Assumptions

Haggis McBagpipe
#31
Quote: Originally Posted by American Voice

Is it wrong to force others to make assumptions? I think it is discourteous, and manifests a lack of respect. Relationships are founded on honesty and respect. It's hard enough when we are face-to-face. Deprived of the normal physical cues, it becomes irrational. The technology has outstripped our capacity for adaptation.

Is it wrong that you 'force' me to make assumptions about your appearance? No.

I don't feel even the slightest inclination or interest in the gender/sexual preference/appearance/whatever of anybody on this or other forums. I like meeting the minds, the other is completely irrelevant.
 
researchok
#32
succinctly put.
 
American Voice
#33
I don't know, I am endlessly curious about those things. It's just instinct. I'm an extravert. I'm a social person. This is an exotic environment for me. I find the personalities I encounter here engaging, some of them, but it's like groping in darkness when one attempts to relate to it as a social phenomenon. Brave new world, that's as much as I can say.
 
peapod
#34
posting deleted
 
American Voice
#35
Brava, Peapod. In other words, sometimes it can get really complicated.
 
peapod
#36
[quote="Haggis McBagpipe"]
Quote: Originally Posted by American Voice

To "flood" a thread is an imposition on the group, like two people monopolizing the dining room at a dinner party. Take the conversation out onto the porch. That's what PM means to me. If it's comfortable, chat is like a date--private conversation across a booth table, that's all. No one learns social skills on the internet, but can mature social skills be pressed through the wire? That's the issue here.

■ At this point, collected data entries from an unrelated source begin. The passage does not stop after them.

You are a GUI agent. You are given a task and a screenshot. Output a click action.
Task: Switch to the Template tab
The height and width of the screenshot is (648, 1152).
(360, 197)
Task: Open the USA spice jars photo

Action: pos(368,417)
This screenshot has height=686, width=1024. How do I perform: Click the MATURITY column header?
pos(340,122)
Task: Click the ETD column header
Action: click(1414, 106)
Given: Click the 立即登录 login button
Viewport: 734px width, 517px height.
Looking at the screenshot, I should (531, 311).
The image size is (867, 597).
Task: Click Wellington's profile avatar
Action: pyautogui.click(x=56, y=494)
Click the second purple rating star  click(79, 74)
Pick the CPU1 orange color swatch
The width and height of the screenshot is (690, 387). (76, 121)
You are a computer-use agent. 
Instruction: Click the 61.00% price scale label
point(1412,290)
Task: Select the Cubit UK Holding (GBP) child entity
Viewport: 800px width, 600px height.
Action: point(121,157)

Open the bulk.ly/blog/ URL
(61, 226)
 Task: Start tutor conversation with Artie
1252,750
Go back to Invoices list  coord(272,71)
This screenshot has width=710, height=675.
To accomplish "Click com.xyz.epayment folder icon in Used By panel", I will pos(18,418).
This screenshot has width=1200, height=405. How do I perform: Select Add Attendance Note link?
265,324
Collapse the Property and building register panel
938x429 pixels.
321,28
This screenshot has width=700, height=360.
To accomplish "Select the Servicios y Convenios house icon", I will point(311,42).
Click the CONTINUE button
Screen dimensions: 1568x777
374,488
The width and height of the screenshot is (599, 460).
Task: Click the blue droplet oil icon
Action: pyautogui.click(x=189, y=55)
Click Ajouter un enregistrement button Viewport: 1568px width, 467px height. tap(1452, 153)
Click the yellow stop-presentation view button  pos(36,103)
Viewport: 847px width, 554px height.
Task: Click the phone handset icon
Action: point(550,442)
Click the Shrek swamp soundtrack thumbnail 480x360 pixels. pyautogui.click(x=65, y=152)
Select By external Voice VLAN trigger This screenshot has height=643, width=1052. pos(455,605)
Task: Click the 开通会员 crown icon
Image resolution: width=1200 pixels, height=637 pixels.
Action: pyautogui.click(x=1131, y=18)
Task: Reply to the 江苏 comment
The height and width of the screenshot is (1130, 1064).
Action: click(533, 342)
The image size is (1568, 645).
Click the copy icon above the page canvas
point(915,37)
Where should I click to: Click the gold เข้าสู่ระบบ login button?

You have made good points here, AV. The only thing I'd wonder about is this, a forum is, for many, a rather time-consuming habit. To quickly post on the forum is one thing, but to get caught up with private messaging to even a few members could push one's forum usage right out of sight.

I think the occasional bantering back and forth is fun and not particularly unpleasant for 'bystanders', as it were, and in keeping with your analogy of the dinner party, often the most enjoyable parties do involve a short session of two people running a bit of an amusing tete a tete.

So, I think you're partially right, but I also think things are going swimmingly on this forum, don't you? I wouldn't want to see restrictions on such momentary diversions to which you refer. At the risk of sounding a bit maudlin, I seriously do feel enriched for the pleasure of getting to know you all.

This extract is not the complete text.